Sixty seven years have passed since we lost the greatest Indian ever. I know him since I started my schooling. He was everywhere. Currency notes, walls of classrooms and offices, textbooks, as statues on the road…an omnipresent character with no hair and glamour. As a kid, I assumed he was a poor villager who did not have education or even money to buy clothes. I thought he was the oldest freedom fighter and that’s why he is called the father of the nation. I just knew that everyone respected him and spoke about him with great reverence. Anyway, I loved him for some other reason. He looked like a perfect grandpa with a toothless smile. Yes, my Bapuji.
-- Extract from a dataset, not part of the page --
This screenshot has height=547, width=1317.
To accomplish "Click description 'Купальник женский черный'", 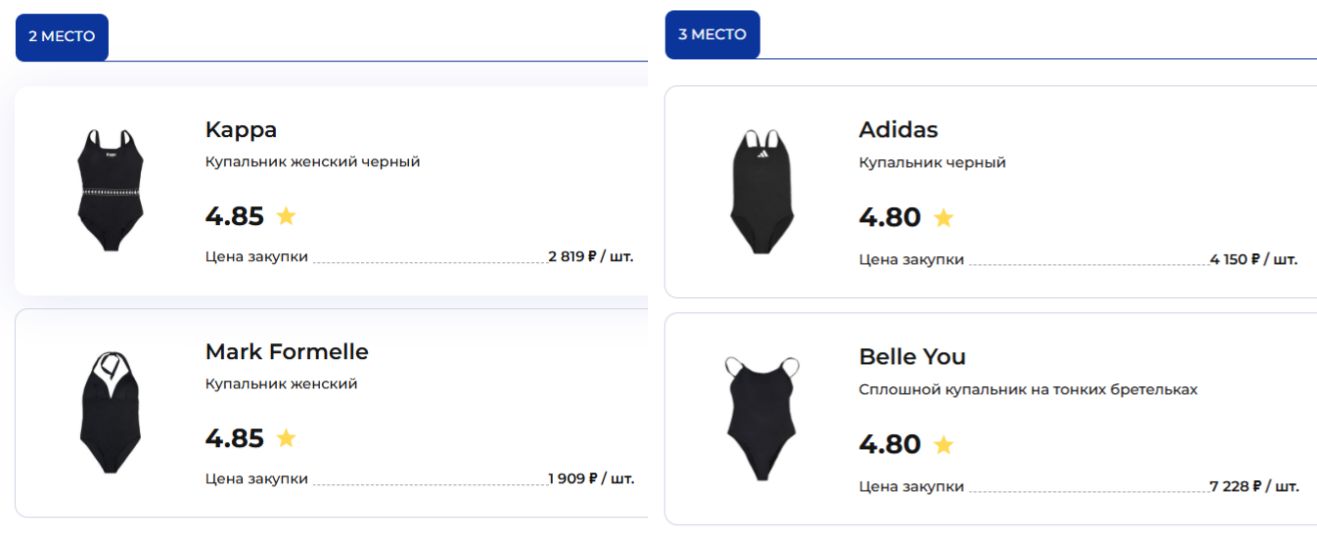I will tap(313, 162).
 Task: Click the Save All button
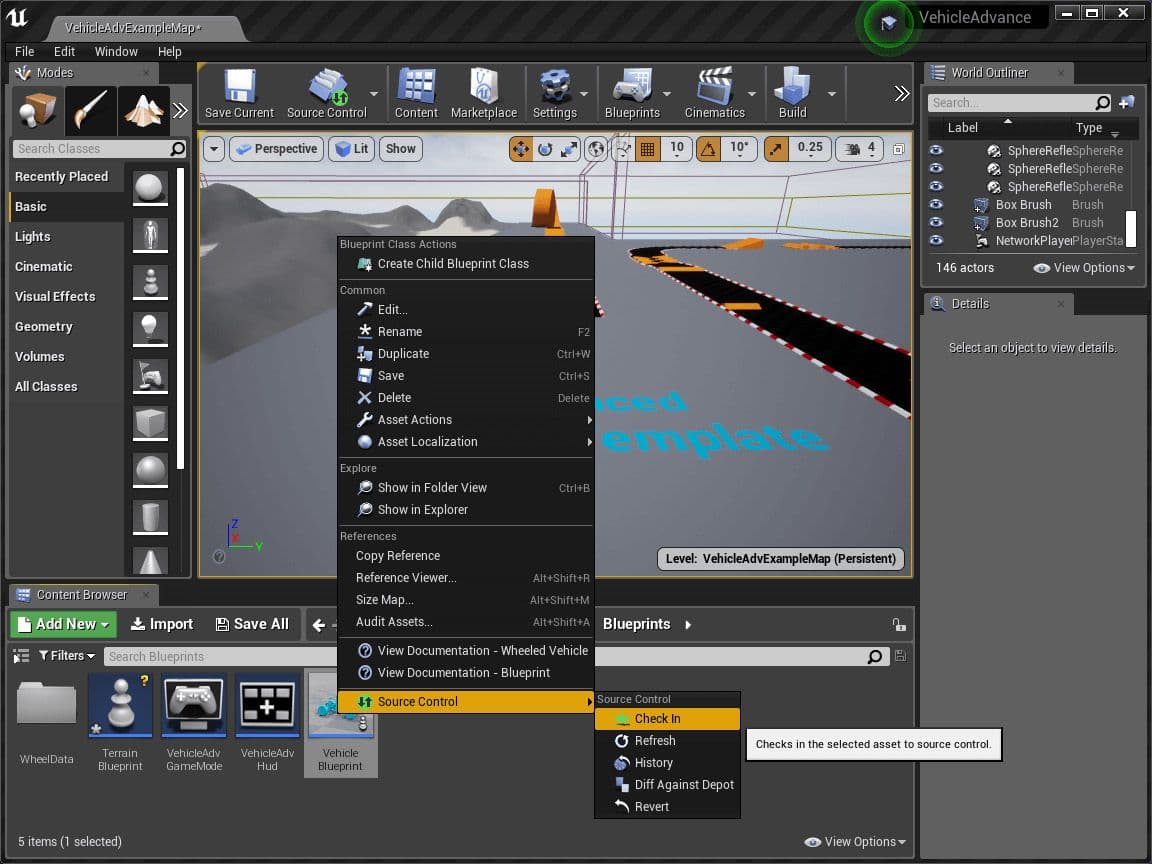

Later when I came to know that he was a barrister, I was seriously proud. I still remember the first time when I watched the movie “Gandhi”. The one scene which I would never forget, is when Gandhi was thrown out of the train with his luggage. That was the moment!  Which changed the course of history of a man and a nation. It was later described as the ‘moment of truth’ by Mahatma himself. I slowly started to understand the transition of this barrister in suit to an ordinary man wearing khadi. This amazing transition was full of sacrifices. He sacrificed everything that a normal man would hesitate to. And that’s what makes him Mahatma. 



Gandhiji unlike many others, did not focus on transforming others. He worked on himself and demonstrated how world changes when the individual changes. As one of my Professors said “He believed in something, he thought the same thing, he spoke the same thing, and he did the same thing.”  This is a very hard thing to do. Which is exactly why the modern day politicians find it impossible to emulate him! Unfortunately, many Indians are busy debating his greatness. And some of them are even busy installing statues of Godse (Gandhi’s assassin) and worshipping him. But this reiterates the legacy Gandhiji has left behind. He never imposed his ideology on anyone. Never did he fight people who objected his ideals. 



Gandhiji is not a person anymore. By the time he was assassinated, he had transformed himself into an indestructible idea. Last year, a Gandhi statue was unveiled in London’s Parliament Square. It is a beautiful irony that his statue is placed near to that of Winston Churchill. The man who called him “naked fakir” and made this terrible retort during the Bengal famine “If food is scarce, why isn't Gandhi dead yet?”

The mortal Gandhi was a powerful man. The immortal Gandhi is even more powerful.